Agent Evaluation System

Added

#[0.18.0] - 2026-05-05

This release introduces the Agent Evaluation System: a new daita.evals package for testing runnable Daita agents with deterministic checks, structured artifacts, baselines, optional LLM judges, and skill/plugin execution visibility.

#Added

  • Agent Evaluation Engine (daita/evals/)

    New public eval API for running suites against any compatible Daita agent or custom runnable:

    python
    from daita.evals import EvalSuite
     
    report = await EvalSuite.from_file("evals/sales-agent.yaml").run()
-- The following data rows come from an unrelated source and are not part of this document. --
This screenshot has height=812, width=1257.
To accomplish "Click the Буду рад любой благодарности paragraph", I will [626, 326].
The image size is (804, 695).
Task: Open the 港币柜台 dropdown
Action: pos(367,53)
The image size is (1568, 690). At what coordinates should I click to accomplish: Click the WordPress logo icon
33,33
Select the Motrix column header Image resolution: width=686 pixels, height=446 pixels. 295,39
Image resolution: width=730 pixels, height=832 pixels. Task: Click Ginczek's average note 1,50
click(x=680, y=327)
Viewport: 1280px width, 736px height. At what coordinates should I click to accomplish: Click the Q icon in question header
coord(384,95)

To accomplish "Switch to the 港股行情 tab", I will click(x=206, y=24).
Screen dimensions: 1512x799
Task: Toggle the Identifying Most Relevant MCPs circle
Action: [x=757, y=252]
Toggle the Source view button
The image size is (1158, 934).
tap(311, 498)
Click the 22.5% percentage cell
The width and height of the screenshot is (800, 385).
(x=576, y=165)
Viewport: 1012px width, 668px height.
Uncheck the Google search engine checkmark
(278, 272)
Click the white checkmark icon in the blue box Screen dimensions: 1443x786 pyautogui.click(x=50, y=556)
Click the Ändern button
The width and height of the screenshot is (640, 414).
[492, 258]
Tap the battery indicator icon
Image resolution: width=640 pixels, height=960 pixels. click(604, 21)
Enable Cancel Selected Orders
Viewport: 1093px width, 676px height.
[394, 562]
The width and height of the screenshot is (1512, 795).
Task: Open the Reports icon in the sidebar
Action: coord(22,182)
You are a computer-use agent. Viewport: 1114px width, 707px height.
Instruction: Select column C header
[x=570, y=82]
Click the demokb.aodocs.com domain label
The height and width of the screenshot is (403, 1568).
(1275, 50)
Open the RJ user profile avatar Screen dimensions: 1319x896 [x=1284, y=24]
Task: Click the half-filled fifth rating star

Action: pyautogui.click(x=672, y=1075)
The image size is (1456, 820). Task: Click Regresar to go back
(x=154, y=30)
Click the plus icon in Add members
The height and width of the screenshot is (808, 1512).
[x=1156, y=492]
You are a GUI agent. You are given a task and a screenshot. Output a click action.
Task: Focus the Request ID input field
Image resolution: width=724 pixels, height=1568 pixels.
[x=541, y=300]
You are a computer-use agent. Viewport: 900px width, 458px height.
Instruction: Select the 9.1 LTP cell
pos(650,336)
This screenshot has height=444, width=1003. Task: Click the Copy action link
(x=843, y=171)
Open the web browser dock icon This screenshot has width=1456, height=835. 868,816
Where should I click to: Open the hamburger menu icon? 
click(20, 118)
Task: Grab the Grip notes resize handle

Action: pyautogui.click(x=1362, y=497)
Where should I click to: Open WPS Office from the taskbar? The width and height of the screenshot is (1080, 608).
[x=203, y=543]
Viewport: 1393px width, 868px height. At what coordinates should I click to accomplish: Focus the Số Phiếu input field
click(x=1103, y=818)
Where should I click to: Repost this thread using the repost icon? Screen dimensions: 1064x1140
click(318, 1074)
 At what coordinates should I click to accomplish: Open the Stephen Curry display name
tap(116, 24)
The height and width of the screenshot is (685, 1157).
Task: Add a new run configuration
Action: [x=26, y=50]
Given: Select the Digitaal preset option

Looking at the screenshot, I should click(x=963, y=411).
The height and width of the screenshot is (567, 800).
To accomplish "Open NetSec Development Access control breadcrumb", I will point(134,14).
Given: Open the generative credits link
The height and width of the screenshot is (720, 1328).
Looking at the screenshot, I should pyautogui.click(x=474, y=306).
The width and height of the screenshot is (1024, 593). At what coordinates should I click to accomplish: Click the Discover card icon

    Eval suites load agents through a Python factory path, support sync or async factories, call optional start() and stop() lifecycle hooks, and run prompts through run(prompt, detailed=True) when available.

  • YAML and JSON Eval Suite Configuration

    Eval configs now support suite defaults, per-case overrides, datasets, case templates, artifacts, baselines, and structured expectations. Cases can run once or multiple times using the default sequential same-agent mode.

  • Deterministic Assertion System

    New assertion modules cover:

    • final-answer equality, containment, regex, and numeric tolerances
    • required and forbidden tools
    • token, cost, latency, and iteration budgets
    • SQL read-only checks, required limits, required/forbidden tables, row-count limits, and SQL shape checks
    • repeat-run stability for answer variants, tool sequences, cost, latency, and token deltas
  • Data Operation Inspectors

    Eval runs now normalize tool activity into data operations so suites can check non-SQL behavior across files, APIs, storage systems, vector search, workflows, and generic tools.

  • Skill and Plugin Evaluation

    Eval evidence now includes ExecutionSpan records for skills, plugins, tools, and workflows. Suites can require or forbid skills/plugins, enforce call limits, check latency budgets, and fail on skill/plugin errors.

    Example expectations:

    yaml
    expectations:
      skills:
        required: ['schema_discovery']
        max_errors: 0
      plugins:
        required: ['sqlite']
        forbidden: ['s3']
        max_latency_ms: 3000
  • Structured Eval Artifacts

    Eval runs write a stable artifact set for developers, CI, dashboards, and coding agents:

    • report.json
    • summary.md
    • junit.xml
    • per-case case.json
    • per-run run-XXX.json
    • repeat-run diff.json
    • judge input/output artifacts
    • baseline comparison artifacts

    Artifact privacy controls support truncation, redaction, full-answer inclusion, and tool-output inclusion.

  • Dataset-Driven Eval Cases

    Suites can expand JSONL, JSON, or YAML datasets into eval cases using configurable input, ID, expected, and metadata fields. Case templates let teams apply shared expectations to every dataset record.

  • Baselines and Regression Comparison

    Eval reports can be recorded as baselines and compared against later runs. Regression policies support new failures, score drops, cost increases, latency increases, and tool-sequence changes.

  • Optional Structured LLM Judges

    LLM judges can evaluate cases when deterministic assertions are not enough. Judges support structured criteria, required criteria, weighted scores, score thresholds, judge artifacts, latency, token, and cost accounting.

  • Eval Reporters

    Added pretty terminal output, Markdown summaries, canonical JSON reports, and JUnit XML rendering. Pretty output includes case-level cost, latency, tokens, tool paths, skill/plugin spans, stability summaries, judge summaries, and grouped failures.

  • Eval Test Coverage

    Added focused unit tests plus live integration scenarios for plain agents, tool-calling agents, SQLite data agents, non-SQL data operations, skill/plugin spans, expected eval failures, repeat runs, multi-case suites, datasets, baselines, mock judges, live OpenAI judges, and artifact contracts.